Jika cinta itu suci, kenapa air
mata menetes karenanya?
Jika cinta itu tak menuntut
apapun, kenapa ada orang yang menginginkan pengorbanan dengan mengatasnamakan
cinta?
Jika cinta itu abadi, mengapa
sepasang kekasih tak mampu mempertahankannya?
Apakah cinta sesempurna itu?
Ini bukan cerita tentang dua
orang yang saling mencintai atau cinta segitiga antar remaja yang rumit. Ini
hanyalah bualan belaka tentang cinta dari seorang anak yang merindukan
kemesraannya.
Hidup yang gelap membuatnya
menangis sendirian. Rasa takut menceritakan isi hati pada orang lain membuatnya
jatuh ke dalam jurang yang gelap dan dalam, mungkin itu yang kadang ia sebut
kesendirian.
Pagi hari ia terbangun dari tidur
dan melihat langit-langit kamar yang berdebu. Siang hari ia tak mampu menatap
kekuatan surya. Senja menjelang, ia hanya duduk terdiam di antara bebatuan dan
ilalang yang hanya bergoyang diterpa angin. Di malamnya ia hanya menghabiskan
waktu dalam lamunan abadinya. Kasihan sekali dia.
Ia jatuh ke dalam jurang yang ia
gali sendiri.
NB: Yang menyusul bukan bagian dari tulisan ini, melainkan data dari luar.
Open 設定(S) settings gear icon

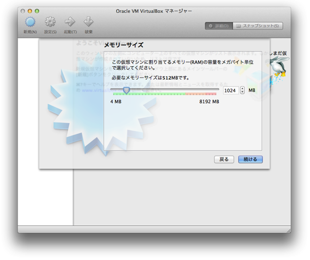click(x=50, y=22)
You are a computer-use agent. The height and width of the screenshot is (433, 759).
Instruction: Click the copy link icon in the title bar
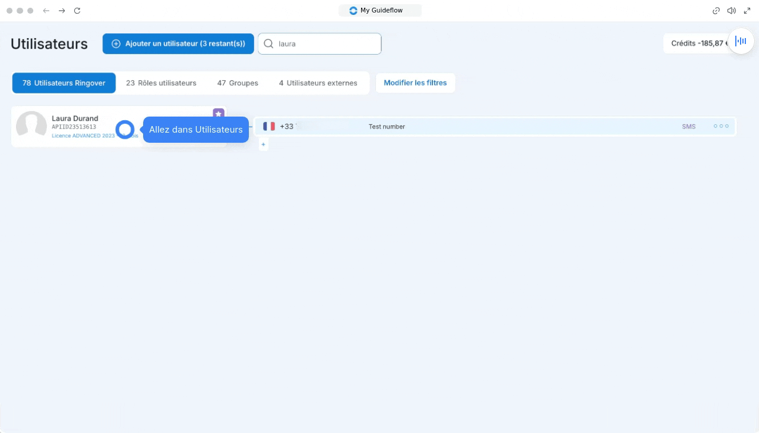(x=716, y=11)
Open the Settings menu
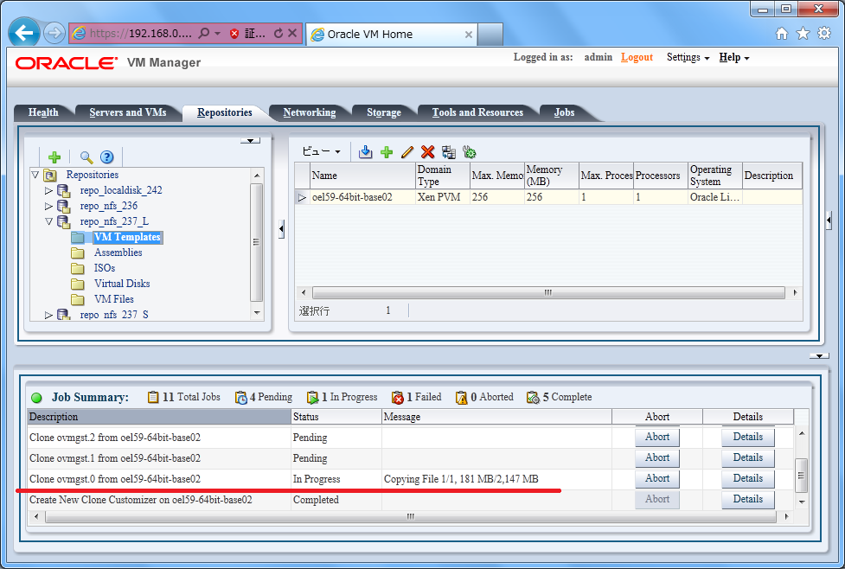This screenshot has width=845, height=569. point(686,57)
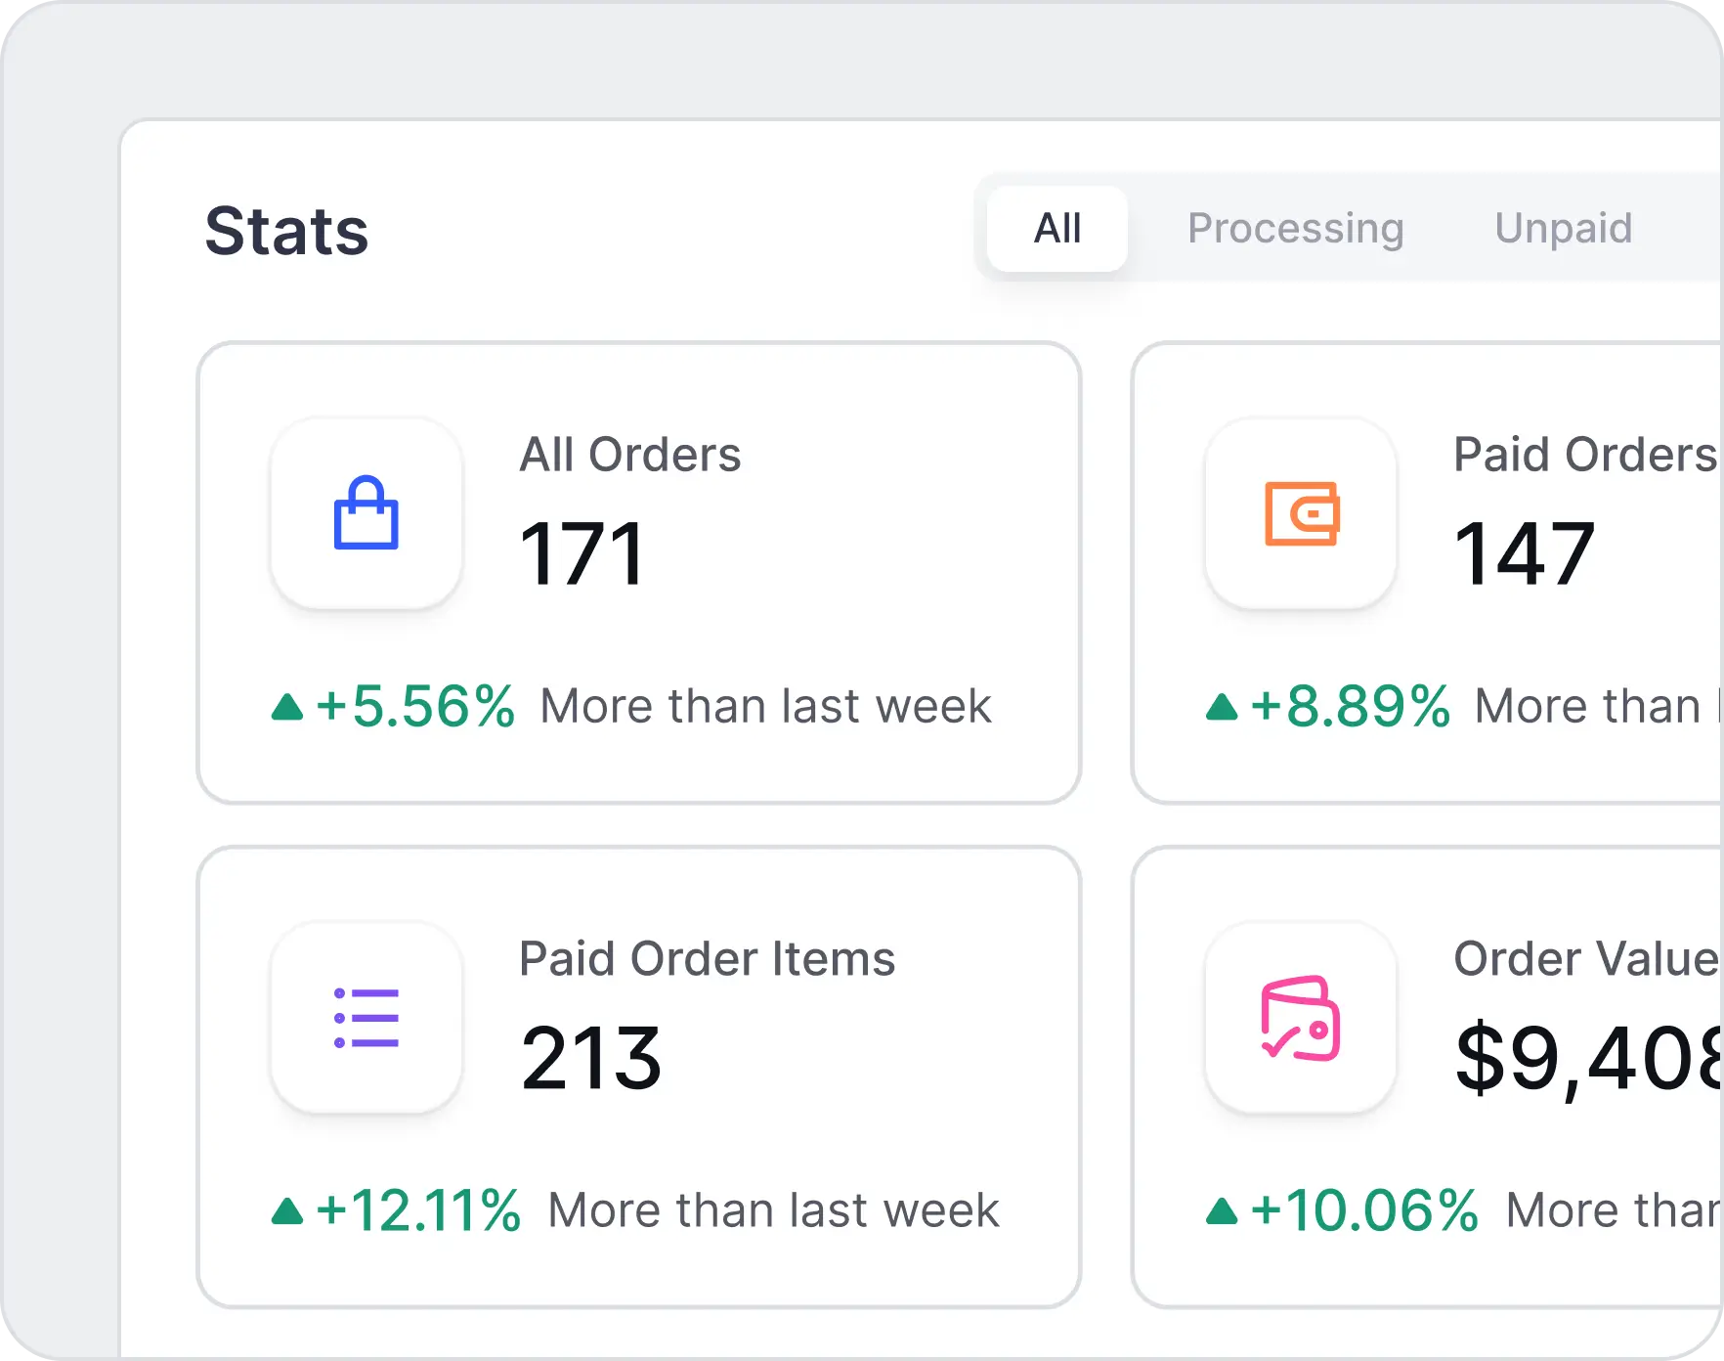Click the All Orders card title
The width and height of the screenshot is (1724, 1361).
pos(630,455)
Atau entah ada apa di masa lalunya yang membuatnya seperti itu.
Terkadang sendiri memang diperlukan untuk menenangkan perasaan. Dan ia terjatuh
dalam perkataannya sendiri. Ia tenggelam dalam kesendirian yang ia ciptakan.
Siapa yang mampu bertahan dalam
situasi semacam itu? Hanya dia yang mampu. Ia menyalakan sendiri lentera untuk
menerangi gelap hari-harinya. Meski redup, cahaya itulah satu-satunya penerang
hidupnya. Meski akan mati tertiup nafas, lilin itu setia menemaninya.
Seolah hidup di dalam istana
megah, ia membangun kesendirian yang hanya ia sadari. Tak ada satu orangpun
tahu kesendirian yang dialami anak itu. Ia takut. Ia takut dengan dunia luar.
Ia tidak berani memandang sekelilingnya. Hanya memandangpun tak mampu, apalagi
menyapa.
Sebenarnya teman-temannya sudah
menunggu ceritanya. Sayang sekali, anak itu tak tahu harus memulai dari mana.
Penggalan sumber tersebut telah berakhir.